In advance of the fencing’s installation, citizens in Crowsnest Pass completed two years of pre-construction monitoring. “To accurately be able to determine whether mitigation is effective, it’s crucial to have the before and after data comparison,” says Tony Clevenger, a research scientist with Western Transportation Institute. Utilizing the Collision Count’s volunteer transect walkers and workers from Volker Stevins, the highway maintenance contractor for southern Alberta, Miistakis completed two years of monitoring mitigation sites and plans to conduct monitoring for an additional year. Miistakis recently issued a report showing that the wildlife-friendly projects were successfully reducing collisions.
Lee says that while citizen science alone won’t get the job done on Highway 3, it has been a valuable part of identifying and advocating for safe passage solutions. “Roadwatch in the Pass participants speak with authority because they collected the data themselves. Also, they have shared their knowledge with neighbors, which has activated even more residents.” The Roadwatch volunteer program is still going strong with twenty people contributing to information gathered for Miistakis’ most recent Collision Count Report.

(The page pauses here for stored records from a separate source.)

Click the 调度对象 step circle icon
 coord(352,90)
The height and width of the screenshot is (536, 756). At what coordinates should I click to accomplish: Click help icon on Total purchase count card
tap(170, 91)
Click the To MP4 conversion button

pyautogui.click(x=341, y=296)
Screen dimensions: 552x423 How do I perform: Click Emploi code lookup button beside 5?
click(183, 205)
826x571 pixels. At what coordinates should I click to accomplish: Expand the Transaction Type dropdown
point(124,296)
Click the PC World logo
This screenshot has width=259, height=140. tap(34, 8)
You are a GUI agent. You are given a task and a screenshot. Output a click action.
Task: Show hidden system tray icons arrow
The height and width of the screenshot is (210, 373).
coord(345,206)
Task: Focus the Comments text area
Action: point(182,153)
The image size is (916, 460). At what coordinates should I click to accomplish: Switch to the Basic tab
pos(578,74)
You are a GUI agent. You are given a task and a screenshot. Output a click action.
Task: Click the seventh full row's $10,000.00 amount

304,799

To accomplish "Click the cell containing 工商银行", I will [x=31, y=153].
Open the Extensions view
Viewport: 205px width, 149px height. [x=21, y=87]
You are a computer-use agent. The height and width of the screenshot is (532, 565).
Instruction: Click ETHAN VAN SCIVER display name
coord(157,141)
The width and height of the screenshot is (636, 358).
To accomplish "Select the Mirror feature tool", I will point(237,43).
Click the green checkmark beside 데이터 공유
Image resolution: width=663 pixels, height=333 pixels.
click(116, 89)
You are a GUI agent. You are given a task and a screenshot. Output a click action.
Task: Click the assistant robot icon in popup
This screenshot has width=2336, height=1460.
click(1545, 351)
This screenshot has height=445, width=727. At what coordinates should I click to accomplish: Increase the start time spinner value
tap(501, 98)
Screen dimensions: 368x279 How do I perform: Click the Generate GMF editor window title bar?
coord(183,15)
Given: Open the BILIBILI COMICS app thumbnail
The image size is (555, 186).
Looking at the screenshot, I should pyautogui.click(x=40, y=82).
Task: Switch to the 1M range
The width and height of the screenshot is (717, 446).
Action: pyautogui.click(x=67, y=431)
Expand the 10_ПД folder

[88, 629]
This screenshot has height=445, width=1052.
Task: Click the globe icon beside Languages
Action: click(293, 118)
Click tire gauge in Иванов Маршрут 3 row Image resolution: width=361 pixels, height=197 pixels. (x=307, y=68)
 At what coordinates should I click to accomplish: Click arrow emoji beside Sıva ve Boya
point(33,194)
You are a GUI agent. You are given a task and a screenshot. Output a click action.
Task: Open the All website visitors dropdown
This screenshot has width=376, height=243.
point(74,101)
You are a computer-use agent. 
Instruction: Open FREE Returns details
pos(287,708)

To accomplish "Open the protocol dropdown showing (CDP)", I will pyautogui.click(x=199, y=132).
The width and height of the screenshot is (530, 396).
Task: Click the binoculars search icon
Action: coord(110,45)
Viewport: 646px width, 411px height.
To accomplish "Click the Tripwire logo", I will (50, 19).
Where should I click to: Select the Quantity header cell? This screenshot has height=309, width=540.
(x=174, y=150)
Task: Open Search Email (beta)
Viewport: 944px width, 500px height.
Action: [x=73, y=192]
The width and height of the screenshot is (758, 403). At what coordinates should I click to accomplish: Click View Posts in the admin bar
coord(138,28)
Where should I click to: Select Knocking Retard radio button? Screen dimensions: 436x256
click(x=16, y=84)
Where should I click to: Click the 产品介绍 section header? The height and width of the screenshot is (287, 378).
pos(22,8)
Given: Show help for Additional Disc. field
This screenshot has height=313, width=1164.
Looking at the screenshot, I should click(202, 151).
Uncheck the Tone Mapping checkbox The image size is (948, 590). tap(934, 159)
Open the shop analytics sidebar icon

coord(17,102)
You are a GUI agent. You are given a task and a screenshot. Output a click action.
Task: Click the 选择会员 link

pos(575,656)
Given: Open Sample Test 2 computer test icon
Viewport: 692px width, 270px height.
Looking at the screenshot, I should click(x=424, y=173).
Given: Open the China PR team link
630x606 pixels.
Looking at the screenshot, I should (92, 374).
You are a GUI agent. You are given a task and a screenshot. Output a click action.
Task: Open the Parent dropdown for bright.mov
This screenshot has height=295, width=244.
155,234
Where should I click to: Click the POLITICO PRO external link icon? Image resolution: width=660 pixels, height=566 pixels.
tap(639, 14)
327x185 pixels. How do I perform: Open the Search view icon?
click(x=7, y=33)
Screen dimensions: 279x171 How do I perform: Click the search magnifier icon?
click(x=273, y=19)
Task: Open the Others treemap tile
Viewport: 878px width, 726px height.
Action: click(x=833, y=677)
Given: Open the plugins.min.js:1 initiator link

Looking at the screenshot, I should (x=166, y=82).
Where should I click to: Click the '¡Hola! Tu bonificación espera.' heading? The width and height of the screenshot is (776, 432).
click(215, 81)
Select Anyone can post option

Just west of Crowsnest pass, Miistakis is partnering with Wildsight, a leader in landscape conservation, to implement a new citizen science program in British Columbia. Road Watch BC, uses a new technology platform developed in partnership with Wildsight, Western Transportation Institute, Yellowstone to Yukon Conservation Initiative and Miistakis Institute that residents can operate from their smartphones. “The smartphone app allows bus riders and those in carpools to log data in real time,” says Lee. “The application is easy to use and captures geospatial data. Like in Alberta, we are working to build a robust data set while supporting a community of people to learn about and contribute to the place they call home.”
Wilburforce Foundation is proud to support Miistakis and its Highway 3 Partners’ effort to engage the public to provide reliable scientific data to inform highway improvement projects benefitting human safety and connecting wildlife populations across the region. Miistakis Institute astutely recognized that the key for achieving results is building a constituency and working collaboratively with residents, scientists, private industry, and government officials.